社会には自分の知らない不条理がたくさんあって、知るたびに、それを見て見ぬ振りしないで生きなければという気持ちになる。でも、自分の日々の暮らしの中でその想いを持続させて行動することが、私にはできない。

自分がおかしいと思ったことに声を張り続けるのには体力も気力も時間も知識もいる。声を張ることに意味があるのかとすら問うてしまう。それを言い訳にして私はまた行動に移せずに日常に戻ってゆく。

私は渦中にいない外側の人間であり、外側の人間であることは偶然でしかない。外側にいることを申し訳ないと思うのも傲慢である。私はどうしたって、うちなーではない、アイヌ人ではない、被爆者ではない、性的マイノリティではない、この映画に出てきた女性たちではない、あなたではない。あなたにはあなたの、私には私の背負っている過去がある。だから、あなたの感情(負の感情だけではなく、正の感情も)を完全に理解するということなどはできない。理解できたと思って終わってはいけない。
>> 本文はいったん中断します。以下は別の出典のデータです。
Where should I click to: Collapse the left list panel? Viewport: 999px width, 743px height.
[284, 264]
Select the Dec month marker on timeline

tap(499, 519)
壮絶な苦しみの中にいる時、人は声を張ったり、隣人に打ち明けることですら難しい。ならば、外側にいる人にできることというのは、内側にいる人の声をできるだけ聞こうとすることだったり、その声を必要な時には社会に張り上げることなんじゃないか。

自分の行動を伴うためにはどうしたらいいのか。
行動し続けるムクウェゲさん、私はこういう人になりたくて数年前国境なき医師団を目指したんだと思い出した。